2. Oversized and Unused Snapshots
Snapshot lifecycle tagging (`usage=no_use_30`, `usage=no_use_60`) drove review and removal. Items inactive long enough (for example, around 75 days) were deleted after report-based verification.
3. Outdated Images
ECR lifecycle policies and image scanning removed deprecated container images. AMI hygiene was tightened with regular cleanup, patching, and benchmark alignment.
4. Resource Uptime and Off-Hour Usage
CloudWatch schedules with Lambda reduced non-production runtime at night and on weekends. Controlled override paths allowed critical environments to stay active when needed.
5. High Network Costs
We reduced unnecessary transfer costs by improving regional placement and limiting cross-region replication to critical traffic.
6. Data Retention and Release Hygiene
S3 lifecycle rules automated transitions and deletion by age and access pattern. Unwanted logs and stale release artifacts were removed, with colder data moved to lower-cost storage tiers.
7. Over-Provisioned Instances
Resource request patterns were normalized. Cases such as requesting 6 vCPUs where 4 were sufficient were corrected through provisioning guidance and review.
8. Excessive Kubernetes Node Counts
Cluster Autoscaler thresholds and scale-down timing were tuned. Pod requests and limits were standardized to improve packing efficiency and reduce over-allocation.
9. Orphaned Persistent Volumes
Scheduled checks flagged unattached EBS volumes for review and safe cleanup, reducing persistent storage waste.
10. Spot Instances
Spot was adopted for short-lived build workloads (often 15 minutes to 1 hour), with on-demand fallback and diversified fleets to maintain reliability.
Making savings sustainable
Sustained cloud savings require continuous monitoring and governance. Without operational follow-through, initial gains erode and waste patterns return.
Real-time dashboards and alerts helped detect anomalies early. Automated policy enforcement kept tagging, resource limits, and access controls consistent across teams and environments.
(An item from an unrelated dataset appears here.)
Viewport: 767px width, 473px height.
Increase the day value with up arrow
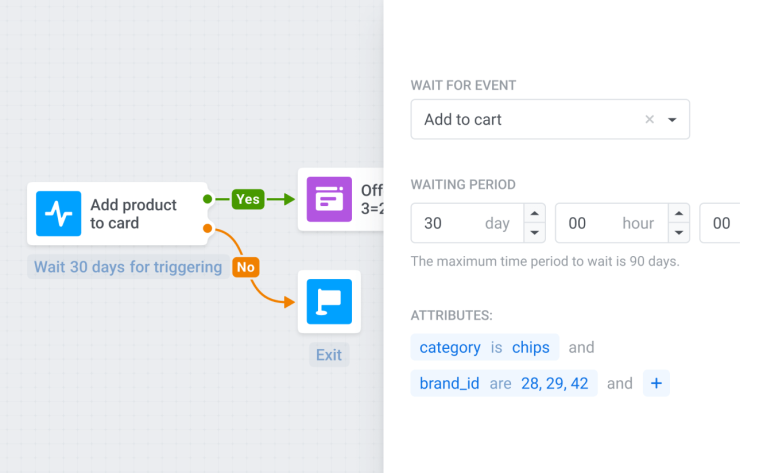[535, 213]
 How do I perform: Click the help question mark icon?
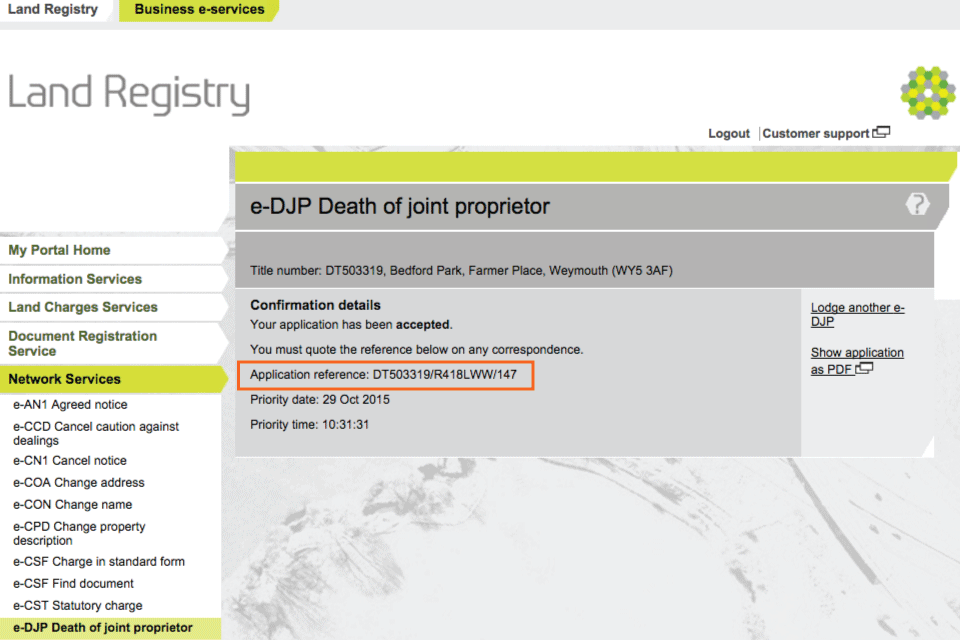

Key sustainability practices:
- Continuous monitoring with real-time dashboards and anomaly alerting
- Automated governance for tagging and resource usage rules
- Regular cost reviews with cross-functional stakeholders
- Training and culture-building around cost awareness
- Expanded lifecycle automation for recurring optimization tasks
- Agile adaptation of cost strategy as product and usage patterns evolve

Outcome and lessons learned
Cloud cost reduction is not a one-time activity. It requires an engineering culture that treats cost as an operational quality dimension alongside performance, reliability, and security.
Through automation, monitoring, and governance, we achieved substantial spend reduction while protecting delivery and platform stability.
In this portfolio case-study framing, the program delivered 35% cloud cost reduction, equivalent to roughly $75K/year. In the original source operating window, monthly spend movement from ~$20K toward ~$12K was also documented during active optimization cycles.
Key takeaways:
- Cloud cost management is a shared responsibility across engineering and leadership.
- Visibility and transparency align technical decisions with business objectives.
- Governance must be ongoing to prevent regression.
- Automation makes optimization repeatable and sustainable at scale.